The other members of the Supreme Court didn't buy it. The court moved last month to change its rules to require justices to step down before declaring a run for partisan elective office. In response, O'Neill jokingly says he'd be proud for people to call it the "O'Neill rule."
But he wasn't laughing in the aftermath of a Nov. 17 Facebook post in which he said "in the last fifty years I was sexually intimate with approximately 50 very attractive females" and all but named two of the women. O’Neill said he wrote the post to defuse what he sees as media "hysteria" over sexual harassment allegations against then-U.S. Sen. Al Franken, D-Minnesota.
The backlash the post provoked was widespread, bipartisan and intense, with multiple calls for his resignation. O'Neill's initial response was defiant, telling his critics, "Lighten up folks."
He quickly changed his tune. Within a day and after remonstrances from his daughters and other women in his life, O'Neill deleted the post and apologized. He has regularly repeated those apologies on the campaign trail.
"On the second day, I thought this is not something I should be doing," O'Neill said in an interview Thursday.
But beyond the backlash, it's not clear what he thinks was wrong about the post. O'Neill, 70, was pressed three times on the matter, but didn't answer directly, saying the post wasn't something for what he wanted to be remembered.
Three months earlier, in August 2017, O'Neill made another controversial post relating to Cleveland Browns players taking a knee during the National Anthem to protest police violence against blacks.
"I will NEVER attend a sporting event where the draft-dodging millionaire athletes disrespect the veterans who earned them the right to be on that field," it said. "Shame on you all. William O'Neill, LTC, US Army, Retired. Vietnam veteran; son of a World (War) II veteran; proud father of an Iraq veteran."
The draft ended 44 years ago, so no 2017 NFL player would ever have had even the chance to evade it. O'Neill responded by saying 18-year-olds still must register for the draft.
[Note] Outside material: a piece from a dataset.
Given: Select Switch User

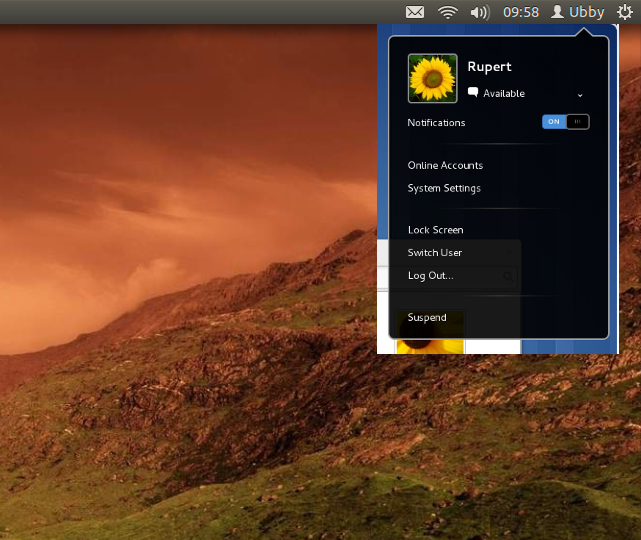Looking at the screenshot, I should click(434, 253).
O'Neill was asked about the message the players were trying to highlight — that blacks are disproportionately the objects of police violence. He said he agreed with them, but disagreed with how they chose to say it.
"It's a great message, but it's an inappropriate delivery method," O'Neill said.
He also was asked how taking a knee disrespects the flag or U.S. troops.
"I have relatives and friends who died under that flag," he said, adding that the appropriate way to respect if is to stand with a hand over one's heart during the anthem.
Despite his opposition, O'Neill said he would never do anything to prevent a player from taking a knee at a football game — other than just stay away.
"What we have here are competing First Amendment rights," he said.
O'Neill has presented himself as an outsider, initially declining to be vetted by a state Democratic Party that he says is biased against him. But he relented in January, after paying off $4,300 in past-due state taxes.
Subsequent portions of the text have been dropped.